A cruz de Jesus Cristo é confronto com o templo que tinha a função de Banco Central, TV Globo e Palácio do Planalto. A cruz historicamente está vinculada aos oprimidos, pois era instrumento de tortura até a morte para escravos fugitivos e rebeldes contra o Estado. Na cruz está pendurado um camponês (trabalhador) que morreu na cidade (Jerusalém). A cruz resume bem o conflito do modo de produção do tempo de Cristo — campo x cidade. Jesus Cristo nasceu camponês e viveu no campo (Galiléia); e os evangelhos o apresentam caminhando para a morte na cidade. A cruz de Cristo sintetiza o conflito do modo de produção tributário: Jesus, camponês, é assassinado na cidade em confronto direto com o templo e Império. A cruz mostra a desarmonia reinante, o conflito, o sofrimento. O símbolo dos cristãos é um símbolo do conflito, um símbolo do instrumento de tortura. A cruz é, para os romanos, o que é o pau de arara para a repressão brasileira. Em Jesus Cristo, Javé mostra novamente que ele é um Deus dos trabalhadores, sendo ele mesmo um em carne e osso. A cruz de Jesus Cristo sintetiza o sofrimento da classe trabalhadora e sua luta frente a opressão do templo e do Império Romano.

> _Dados do exercício_:

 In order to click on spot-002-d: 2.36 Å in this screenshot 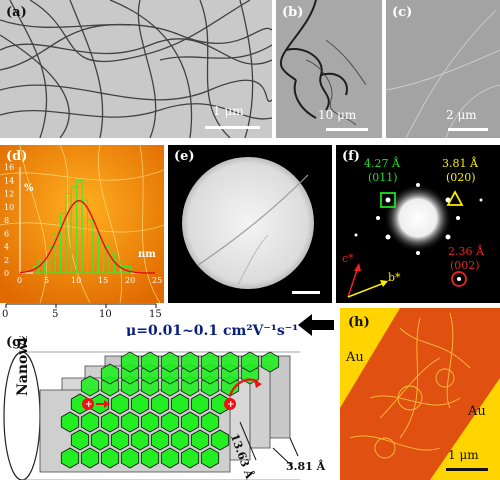, I will do `click(466, 252)`.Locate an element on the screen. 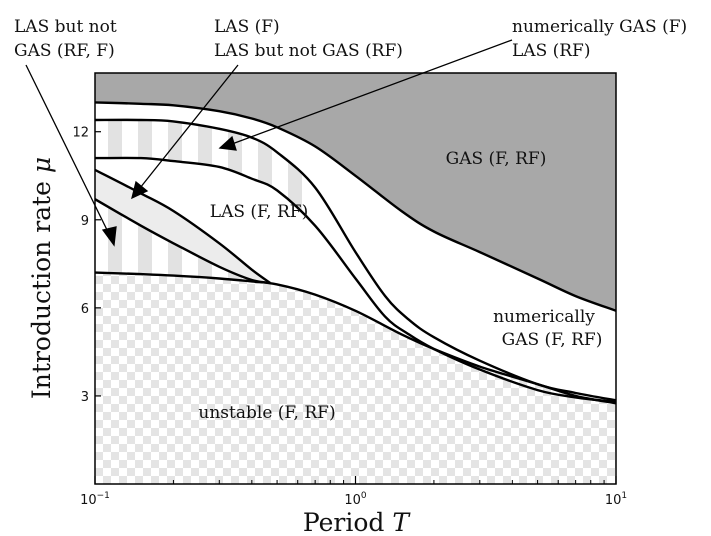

> _Tarefa_: No trecho sobre a cruz de Cristo, a que instrumento da repressão brasileira a cruz é comparada?

> _Resposta escrita_: Ao pau de arara.